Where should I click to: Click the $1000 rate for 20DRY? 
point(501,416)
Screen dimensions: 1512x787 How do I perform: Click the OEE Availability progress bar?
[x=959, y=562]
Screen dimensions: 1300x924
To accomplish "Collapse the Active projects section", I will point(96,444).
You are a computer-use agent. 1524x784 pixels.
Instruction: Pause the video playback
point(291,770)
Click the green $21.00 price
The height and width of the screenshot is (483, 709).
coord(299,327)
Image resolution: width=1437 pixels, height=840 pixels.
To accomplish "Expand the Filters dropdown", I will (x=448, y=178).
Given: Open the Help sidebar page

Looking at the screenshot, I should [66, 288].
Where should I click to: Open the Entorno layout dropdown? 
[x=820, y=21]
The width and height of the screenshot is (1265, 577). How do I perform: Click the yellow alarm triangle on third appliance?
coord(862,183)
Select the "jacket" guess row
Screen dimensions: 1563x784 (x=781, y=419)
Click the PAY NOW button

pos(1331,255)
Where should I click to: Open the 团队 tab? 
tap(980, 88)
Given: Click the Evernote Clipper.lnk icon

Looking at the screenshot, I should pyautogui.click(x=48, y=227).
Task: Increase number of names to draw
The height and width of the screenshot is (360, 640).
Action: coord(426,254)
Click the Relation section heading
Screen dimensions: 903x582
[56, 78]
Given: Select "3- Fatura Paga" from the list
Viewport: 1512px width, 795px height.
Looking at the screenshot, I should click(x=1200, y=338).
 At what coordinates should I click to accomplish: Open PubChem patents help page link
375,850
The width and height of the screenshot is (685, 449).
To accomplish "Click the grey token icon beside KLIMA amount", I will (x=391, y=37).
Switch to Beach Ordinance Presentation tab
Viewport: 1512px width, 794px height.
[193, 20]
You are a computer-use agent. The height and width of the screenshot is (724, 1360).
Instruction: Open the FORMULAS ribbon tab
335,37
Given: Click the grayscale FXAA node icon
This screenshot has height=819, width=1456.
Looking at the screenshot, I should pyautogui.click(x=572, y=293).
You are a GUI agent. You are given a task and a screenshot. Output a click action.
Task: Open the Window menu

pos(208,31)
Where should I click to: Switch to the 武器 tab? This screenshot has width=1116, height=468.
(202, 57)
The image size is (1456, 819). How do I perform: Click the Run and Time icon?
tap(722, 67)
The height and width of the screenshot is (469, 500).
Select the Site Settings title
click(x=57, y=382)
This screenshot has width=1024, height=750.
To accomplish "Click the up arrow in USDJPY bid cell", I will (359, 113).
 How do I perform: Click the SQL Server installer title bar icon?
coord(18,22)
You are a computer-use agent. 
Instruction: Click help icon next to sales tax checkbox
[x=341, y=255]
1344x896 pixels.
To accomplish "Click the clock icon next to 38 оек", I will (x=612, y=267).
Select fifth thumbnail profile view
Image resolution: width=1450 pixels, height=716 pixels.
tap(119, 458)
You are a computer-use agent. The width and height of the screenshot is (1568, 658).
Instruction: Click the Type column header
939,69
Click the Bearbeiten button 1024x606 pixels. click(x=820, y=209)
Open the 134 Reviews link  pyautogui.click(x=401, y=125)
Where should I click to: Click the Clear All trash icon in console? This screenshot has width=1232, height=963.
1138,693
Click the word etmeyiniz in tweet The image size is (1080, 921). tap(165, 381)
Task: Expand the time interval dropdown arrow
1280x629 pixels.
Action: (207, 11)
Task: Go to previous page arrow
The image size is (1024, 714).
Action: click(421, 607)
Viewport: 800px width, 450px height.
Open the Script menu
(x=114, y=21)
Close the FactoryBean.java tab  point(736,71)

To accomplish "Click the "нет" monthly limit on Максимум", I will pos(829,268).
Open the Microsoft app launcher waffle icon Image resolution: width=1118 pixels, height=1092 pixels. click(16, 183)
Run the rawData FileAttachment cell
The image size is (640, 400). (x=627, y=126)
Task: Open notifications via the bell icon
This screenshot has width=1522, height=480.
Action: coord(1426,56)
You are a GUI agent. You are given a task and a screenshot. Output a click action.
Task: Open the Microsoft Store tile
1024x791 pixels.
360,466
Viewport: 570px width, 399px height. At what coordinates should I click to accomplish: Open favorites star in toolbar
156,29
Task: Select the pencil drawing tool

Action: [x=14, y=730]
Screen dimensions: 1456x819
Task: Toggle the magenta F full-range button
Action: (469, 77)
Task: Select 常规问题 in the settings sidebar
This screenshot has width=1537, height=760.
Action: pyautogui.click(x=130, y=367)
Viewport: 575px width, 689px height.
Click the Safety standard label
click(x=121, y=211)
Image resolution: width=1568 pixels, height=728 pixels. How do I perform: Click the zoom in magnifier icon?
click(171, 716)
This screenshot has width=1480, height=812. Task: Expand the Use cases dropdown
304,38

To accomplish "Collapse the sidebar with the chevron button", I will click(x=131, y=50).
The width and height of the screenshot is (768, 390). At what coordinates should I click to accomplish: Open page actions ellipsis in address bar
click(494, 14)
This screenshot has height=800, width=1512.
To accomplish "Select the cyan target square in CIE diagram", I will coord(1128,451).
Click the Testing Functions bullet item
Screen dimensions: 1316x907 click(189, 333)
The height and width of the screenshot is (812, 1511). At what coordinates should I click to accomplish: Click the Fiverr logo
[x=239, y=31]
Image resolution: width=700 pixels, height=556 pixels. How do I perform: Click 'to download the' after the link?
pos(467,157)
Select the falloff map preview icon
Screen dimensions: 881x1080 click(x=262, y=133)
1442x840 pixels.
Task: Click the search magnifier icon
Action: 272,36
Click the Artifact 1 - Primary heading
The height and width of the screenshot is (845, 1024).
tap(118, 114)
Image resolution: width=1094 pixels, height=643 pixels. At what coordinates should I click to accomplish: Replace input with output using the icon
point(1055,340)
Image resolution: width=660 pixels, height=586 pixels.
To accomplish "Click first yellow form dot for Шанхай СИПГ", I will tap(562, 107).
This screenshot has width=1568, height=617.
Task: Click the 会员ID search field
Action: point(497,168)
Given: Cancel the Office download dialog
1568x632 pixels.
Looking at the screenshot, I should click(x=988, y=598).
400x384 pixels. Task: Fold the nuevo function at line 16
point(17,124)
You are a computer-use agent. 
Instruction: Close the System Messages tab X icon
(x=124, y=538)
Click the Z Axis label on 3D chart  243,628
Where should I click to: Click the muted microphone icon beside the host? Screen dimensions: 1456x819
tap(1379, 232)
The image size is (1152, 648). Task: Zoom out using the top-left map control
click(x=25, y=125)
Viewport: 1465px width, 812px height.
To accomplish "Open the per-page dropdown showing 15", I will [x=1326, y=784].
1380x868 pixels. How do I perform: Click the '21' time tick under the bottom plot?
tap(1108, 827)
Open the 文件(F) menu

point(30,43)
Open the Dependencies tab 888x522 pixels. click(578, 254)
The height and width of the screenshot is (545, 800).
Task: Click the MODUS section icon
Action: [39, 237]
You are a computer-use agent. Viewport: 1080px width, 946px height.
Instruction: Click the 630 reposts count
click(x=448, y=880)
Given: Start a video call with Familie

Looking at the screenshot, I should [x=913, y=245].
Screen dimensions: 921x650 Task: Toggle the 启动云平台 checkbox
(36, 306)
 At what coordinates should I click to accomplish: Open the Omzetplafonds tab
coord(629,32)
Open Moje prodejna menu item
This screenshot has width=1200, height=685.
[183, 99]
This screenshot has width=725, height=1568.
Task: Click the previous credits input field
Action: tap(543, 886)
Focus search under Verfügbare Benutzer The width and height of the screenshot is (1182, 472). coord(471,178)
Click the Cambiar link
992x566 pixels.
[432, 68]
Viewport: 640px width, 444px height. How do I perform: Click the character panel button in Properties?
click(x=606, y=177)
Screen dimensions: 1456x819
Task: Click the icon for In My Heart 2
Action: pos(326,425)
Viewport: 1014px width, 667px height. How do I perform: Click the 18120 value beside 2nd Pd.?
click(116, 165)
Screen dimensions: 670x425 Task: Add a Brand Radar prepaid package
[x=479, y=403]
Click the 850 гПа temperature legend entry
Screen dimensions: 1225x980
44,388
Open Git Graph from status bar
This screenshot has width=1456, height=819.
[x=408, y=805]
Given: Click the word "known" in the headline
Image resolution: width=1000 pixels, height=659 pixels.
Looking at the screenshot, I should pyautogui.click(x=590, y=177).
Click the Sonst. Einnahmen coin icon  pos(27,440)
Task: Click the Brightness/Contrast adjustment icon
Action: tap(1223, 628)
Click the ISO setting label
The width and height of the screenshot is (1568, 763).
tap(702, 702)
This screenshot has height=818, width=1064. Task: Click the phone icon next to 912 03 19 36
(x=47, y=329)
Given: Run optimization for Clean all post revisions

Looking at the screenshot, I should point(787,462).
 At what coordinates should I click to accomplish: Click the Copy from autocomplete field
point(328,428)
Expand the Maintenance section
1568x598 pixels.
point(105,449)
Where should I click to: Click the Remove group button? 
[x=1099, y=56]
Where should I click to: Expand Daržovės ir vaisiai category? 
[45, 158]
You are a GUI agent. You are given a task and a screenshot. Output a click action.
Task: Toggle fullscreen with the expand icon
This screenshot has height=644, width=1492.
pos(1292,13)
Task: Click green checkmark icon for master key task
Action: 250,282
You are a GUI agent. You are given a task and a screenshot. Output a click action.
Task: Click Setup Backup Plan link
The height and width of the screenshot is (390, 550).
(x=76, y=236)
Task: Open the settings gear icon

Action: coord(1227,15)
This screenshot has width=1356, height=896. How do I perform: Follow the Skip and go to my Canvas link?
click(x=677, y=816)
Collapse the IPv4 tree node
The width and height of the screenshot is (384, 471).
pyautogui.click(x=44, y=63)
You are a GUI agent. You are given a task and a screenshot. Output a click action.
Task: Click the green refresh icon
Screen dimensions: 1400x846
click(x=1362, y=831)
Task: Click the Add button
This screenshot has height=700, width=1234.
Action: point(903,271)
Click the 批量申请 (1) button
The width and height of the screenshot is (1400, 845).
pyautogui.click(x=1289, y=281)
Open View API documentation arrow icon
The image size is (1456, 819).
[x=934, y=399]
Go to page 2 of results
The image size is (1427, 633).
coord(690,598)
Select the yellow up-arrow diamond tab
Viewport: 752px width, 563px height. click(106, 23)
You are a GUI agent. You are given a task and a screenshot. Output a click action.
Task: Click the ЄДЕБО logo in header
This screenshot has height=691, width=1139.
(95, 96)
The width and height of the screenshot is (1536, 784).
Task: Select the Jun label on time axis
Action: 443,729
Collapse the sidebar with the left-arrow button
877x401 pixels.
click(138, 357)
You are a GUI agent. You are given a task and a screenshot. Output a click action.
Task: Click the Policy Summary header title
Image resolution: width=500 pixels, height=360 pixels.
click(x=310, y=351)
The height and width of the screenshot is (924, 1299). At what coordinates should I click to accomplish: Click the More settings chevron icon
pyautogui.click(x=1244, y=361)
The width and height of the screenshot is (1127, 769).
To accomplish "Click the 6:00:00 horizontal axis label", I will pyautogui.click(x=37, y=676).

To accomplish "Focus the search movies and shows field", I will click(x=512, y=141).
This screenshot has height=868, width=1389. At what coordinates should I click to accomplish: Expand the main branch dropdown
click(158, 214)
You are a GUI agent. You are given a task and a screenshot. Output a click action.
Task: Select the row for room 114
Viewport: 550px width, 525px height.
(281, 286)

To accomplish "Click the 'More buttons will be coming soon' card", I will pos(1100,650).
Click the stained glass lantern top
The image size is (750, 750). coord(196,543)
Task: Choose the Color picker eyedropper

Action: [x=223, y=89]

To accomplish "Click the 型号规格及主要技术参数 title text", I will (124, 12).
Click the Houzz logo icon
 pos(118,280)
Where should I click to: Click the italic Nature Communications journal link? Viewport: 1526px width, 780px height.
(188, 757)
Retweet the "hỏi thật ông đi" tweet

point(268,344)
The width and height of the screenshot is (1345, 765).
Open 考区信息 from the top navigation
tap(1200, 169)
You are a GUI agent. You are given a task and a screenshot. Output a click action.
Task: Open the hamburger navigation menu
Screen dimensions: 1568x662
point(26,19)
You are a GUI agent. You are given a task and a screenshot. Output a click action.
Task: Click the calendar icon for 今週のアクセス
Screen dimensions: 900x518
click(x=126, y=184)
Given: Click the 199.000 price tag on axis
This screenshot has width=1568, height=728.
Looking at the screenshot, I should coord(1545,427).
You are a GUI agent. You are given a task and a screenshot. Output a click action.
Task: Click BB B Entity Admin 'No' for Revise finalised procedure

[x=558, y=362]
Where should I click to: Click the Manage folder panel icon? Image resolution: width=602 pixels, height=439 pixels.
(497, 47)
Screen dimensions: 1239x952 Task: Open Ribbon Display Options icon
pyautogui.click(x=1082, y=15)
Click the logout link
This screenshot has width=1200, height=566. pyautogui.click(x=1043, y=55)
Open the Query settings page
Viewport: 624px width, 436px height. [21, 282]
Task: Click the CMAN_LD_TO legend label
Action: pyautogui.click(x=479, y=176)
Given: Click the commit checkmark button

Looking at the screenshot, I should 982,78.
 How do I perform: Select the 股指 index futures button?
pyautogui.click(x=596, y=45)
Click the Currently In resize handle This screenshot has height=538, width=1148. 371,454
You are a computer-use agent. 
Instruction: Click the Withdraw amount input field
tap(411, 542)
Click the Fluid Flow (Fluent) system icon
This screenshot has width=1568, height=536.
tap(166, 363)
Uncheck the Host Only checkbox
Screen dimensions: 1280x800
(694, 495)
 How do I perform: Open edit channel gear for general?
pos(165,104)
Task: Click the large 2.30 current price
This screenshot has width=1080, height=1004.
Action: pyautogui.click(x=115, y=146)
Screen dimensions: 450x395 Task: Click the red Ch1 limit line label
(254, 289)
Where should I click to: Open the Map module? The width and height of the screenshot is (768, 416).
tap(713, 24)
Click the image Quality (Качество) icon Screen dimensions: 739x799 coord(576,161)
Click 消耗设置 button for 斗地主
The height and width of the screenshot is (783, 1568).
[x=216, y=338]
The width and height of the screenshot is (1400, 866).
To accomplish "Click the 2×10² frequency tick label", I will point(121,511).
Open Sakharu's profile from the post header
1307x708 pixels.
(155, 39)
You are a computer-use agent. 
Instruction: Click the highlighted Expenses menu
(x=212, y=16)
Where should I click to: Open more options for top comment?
------
■ Work to complete
Reproduce verbatim the portion of the material that begins with its first line and ends with the line containing "point(291,770)", including both of those lines.

■ Problem solution
Where should I click to: Click the $1000 rate for 20DRY? 
point(501,416)
Screen dimensions: 1512x787 How do I perform: Click the OEE Availability progress bar?
[x=959, y=562]
Screen dimensions: 1300x924
To accomplish "Collapse the Active projects section", I will point(96,444).
You are a computer-use agent. 1524x784 pixels.
Instruction: Pause the video playback
point(291,770)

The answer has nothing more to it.